Marjorie Dannenfelser is president of the Susan B. Anthony List, which opposes abortion rights and has spent years working to elect Republican senators and confirm conservative judges. The group, which has staunchly supported Trump and his judicial nominees, advocates a variety of restrictions on abortion, including banning the procedure at 20 weeks or earlier and for reasons such as the sex, race, or disability of the fetus.

Dannenfelser said she hopes a more conservative court would roll back the Roedecision, setting the stage for state legislatures to ban abortion as early as the first trimester.

"If abortion is the taking of a human life, the more ambitious they are the better," she said.

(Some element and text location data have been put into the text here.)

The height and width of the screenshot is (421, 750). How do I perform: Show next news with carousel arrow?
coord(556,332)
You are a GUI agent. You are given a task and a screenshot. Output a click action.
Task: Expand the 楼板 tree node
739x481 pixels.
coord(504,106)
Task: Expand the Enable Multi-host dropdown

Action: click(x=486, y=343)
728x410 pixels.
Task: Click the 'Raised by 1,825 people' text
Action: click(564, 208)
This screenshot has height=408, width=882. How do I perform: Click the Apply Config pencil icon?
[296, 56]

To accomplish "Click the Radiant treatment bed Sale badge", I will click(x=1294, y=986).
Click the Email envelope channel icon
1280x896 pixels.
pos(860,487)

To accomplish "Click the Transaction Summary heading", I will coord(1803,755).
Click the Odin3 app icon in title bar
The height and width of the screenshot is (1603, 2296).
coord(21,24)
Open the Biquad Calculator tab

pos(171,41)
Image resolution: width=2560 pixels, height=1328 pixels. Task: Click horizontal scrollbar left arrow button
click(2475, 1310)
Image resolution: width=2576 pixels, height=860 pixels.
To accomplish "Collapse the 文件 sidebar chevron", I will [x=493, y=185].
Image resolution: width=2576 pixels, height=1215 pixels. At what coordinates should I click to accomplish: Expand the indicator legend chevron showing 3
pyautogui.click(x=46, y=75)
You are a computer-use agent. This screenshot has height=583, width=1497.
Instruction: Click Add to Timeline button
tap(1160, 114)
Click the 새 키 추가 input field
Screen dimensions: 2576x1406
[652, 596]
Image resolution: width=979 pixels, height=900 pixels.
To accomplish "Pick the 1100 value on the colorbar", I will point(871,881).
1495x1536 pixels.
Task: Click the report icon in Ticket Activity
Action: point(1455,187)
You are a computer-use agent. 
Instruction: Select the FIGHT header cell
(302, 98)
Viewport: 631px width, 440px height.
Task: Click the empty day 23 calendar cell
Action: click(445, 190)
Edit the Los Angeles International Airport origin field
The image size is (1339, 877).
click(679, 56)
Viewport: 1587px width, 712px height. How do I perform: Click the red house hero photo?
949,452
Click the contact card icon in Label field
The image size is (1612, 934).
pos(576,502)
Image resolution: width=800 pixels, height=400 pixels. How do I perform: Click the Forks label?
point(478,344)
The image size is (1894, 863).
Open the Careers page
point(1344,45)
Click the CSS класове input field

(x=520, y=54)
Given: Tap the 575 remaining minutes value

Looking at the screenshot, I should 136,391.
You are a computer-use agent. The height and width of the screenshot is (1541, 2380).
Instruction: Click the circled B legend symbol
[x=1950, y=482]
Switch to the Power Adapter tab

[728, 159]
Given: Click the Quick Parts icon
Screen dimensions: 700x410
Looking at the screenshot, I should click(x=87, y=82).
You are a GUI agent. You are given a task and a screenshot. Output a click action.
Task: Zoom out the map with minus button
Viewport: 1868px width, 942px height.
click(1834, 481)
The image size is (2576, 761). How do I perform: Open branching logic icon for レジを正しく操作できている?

Dannenfelser said she and her family happened to be sitting outside the Supreme Court on Friday evening when they heard the news of Ginsburg's death.

"It was such a sense of profound meaning that we felt in her passing, and also a moment of change," she said. "That in this place that we're sitting will be the pivot point of change in our country."

Planned Parenthood Action Fund President Alexis McGill Johnson agrees there's a lot at stake.

"The fate of our rights, our freedoms, our health care, our bodies, our lives, our country, literally depends on what happens over the coming months," McGill Johnson said.

Groups that support abortion rights, including Planned Parenthood and NARAL, say they'll be working to apply pressure to potentially vulnerable Republican senators facing reelection now or in 2022, demanding they wait to confirm a replacement for Ginsburg until after the November election.

McGill Johnson notes that four years ago, Senate Majority Leader Mitch McConnell, R-Ky., famously refused to hold hearings to consider President Obama's nominee to replace Justice Antonin Scalia. At that time, the presidential election was more than eight months away, and McConnell argued it was too close. Now, with the election about six weeks away, McConnell is promising to work quickly to confirm a Trump nominee.

"Mitch McConnell keeps making up the rules to suit his desires and his will to maintain power," McGill Johnson said. "In a democracy, it's really important that we all play by the same rules."

Abortion rights advocates are closely watching more than a dozen cases that are working their way through the court system and could reach the Supreme Court in the near future – as well as a challenge to the Affordable Care Act, which could have significant implications for reproductive healthcare.

Mourners have been leaving flowers and other mementos outside the U.S. Supreme Court in honor of the late Justice Ruth Bader Ginsburg.
Sarah McCammon / NPR
Mourners have been leaving flowers and other mementos outside the U.S. Supreme Court in honor of the late Justice Ruth Bader Ginsburg.

This summer, supporters of abortion rights won a surprising victory when the court struck down a Louisiana law that could have had the effect of shutting down most abortion clinics in the state. Chief Justice John Roberts cast the swing vote in that decision, siding with the majority. The opinion was in line with a 2016 ruling that struck down a similar Texas law requiring doctors who perform abortions to have hospital admitting privileges. In that case, Roberts had dissented. But in the Louisiana case, Roberts said he wanted to uphold the court's earlier precedent.

Michele Goodwin, a law professor at the University of California, Irvine, said such a result would be far more difficult with another Trump nominee on the court.

"That would swing the court in such a way that for at least the next two generations that it would mean hostility to reproductive rights," Goodwin said.